(Stored items)

=====

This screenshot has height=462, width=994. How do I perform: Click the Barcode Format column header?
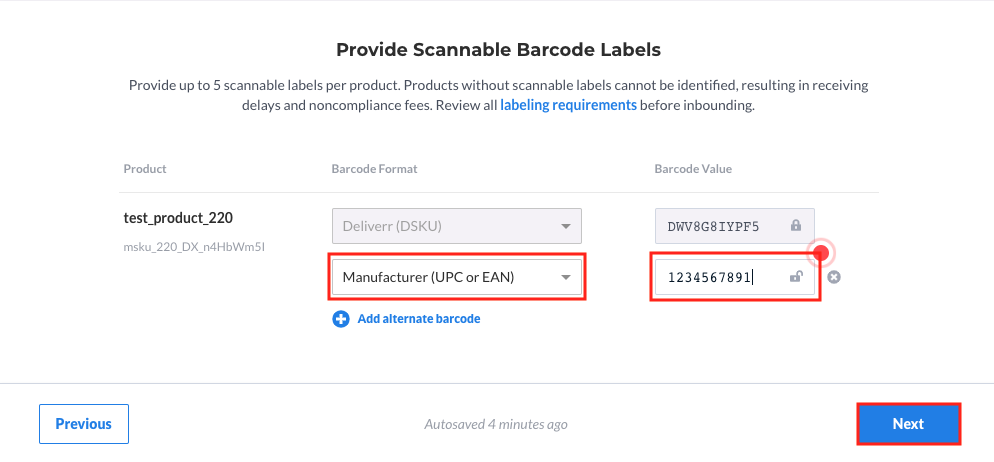(x=374, y=169)
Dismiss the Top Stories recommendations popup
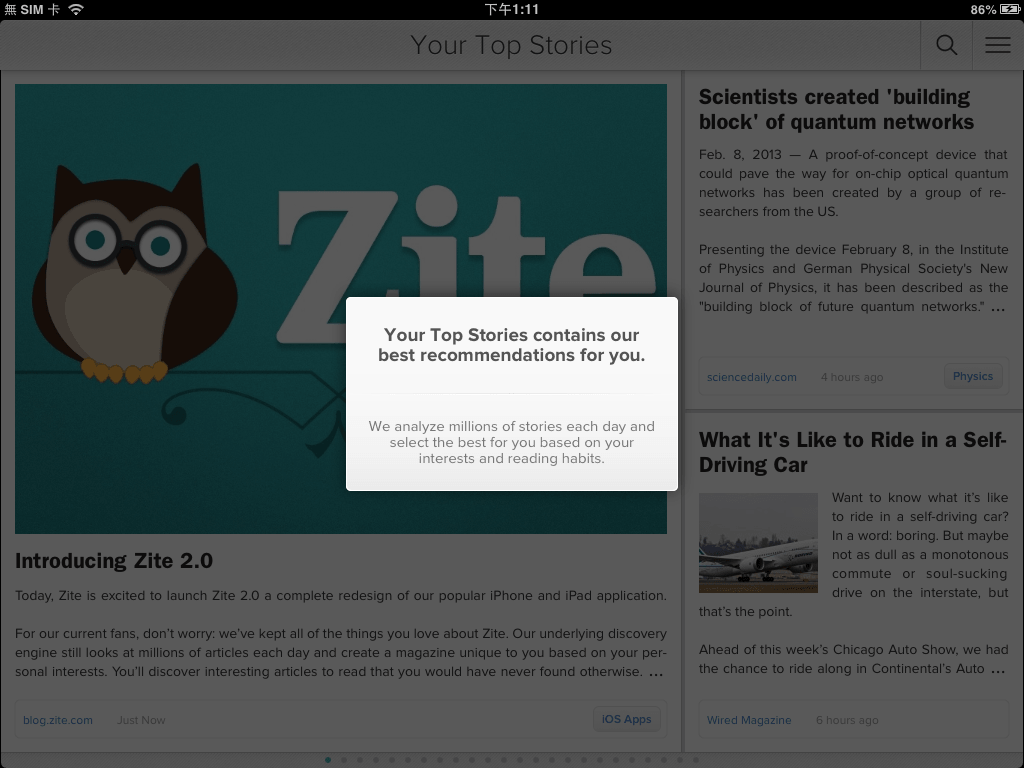The height and width of the screenshot is (768, 1024). coord(511,394)
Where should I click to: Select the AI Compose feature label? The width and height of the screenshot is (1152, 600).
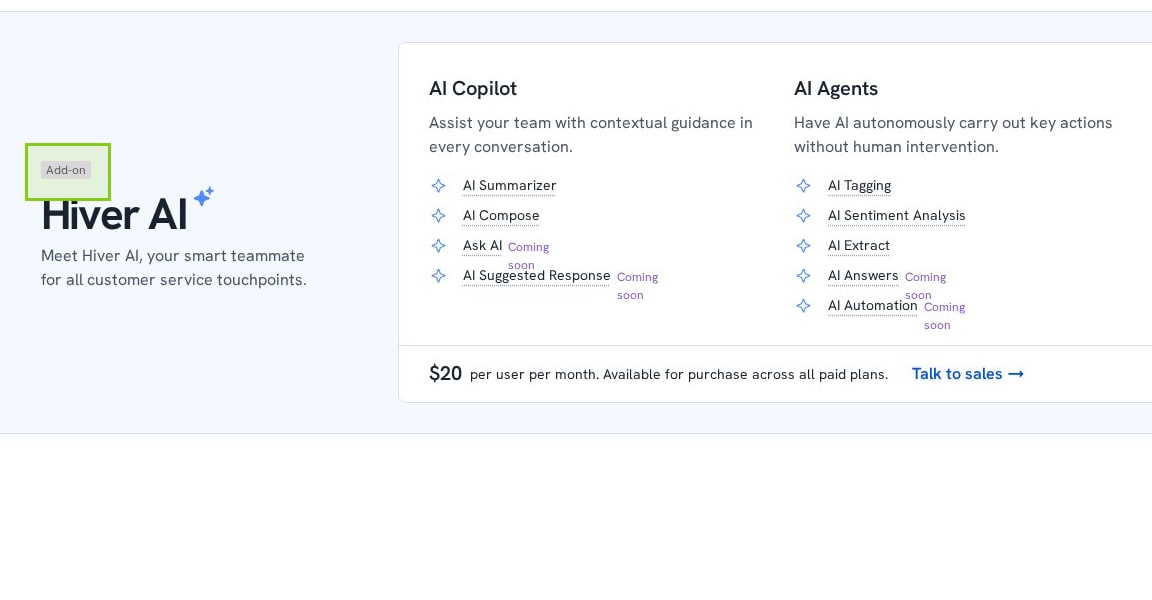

=====

▶ _Assigned task_:
Reproduce each line of the records above, exactly and without pictures.

▶ _Response to the exercise_:
This screenshot has height=462, width=994. How do I perform: Click the Barcode Format column header?
(x=374, y=169)
Dismiss the Top Stories recommendations popup
The height and width of the screenshot is (768, 1024). coord(511,394)
Where should I click to: Select the AI Compose feature label? The width and height of the screenshot is (1152, 600).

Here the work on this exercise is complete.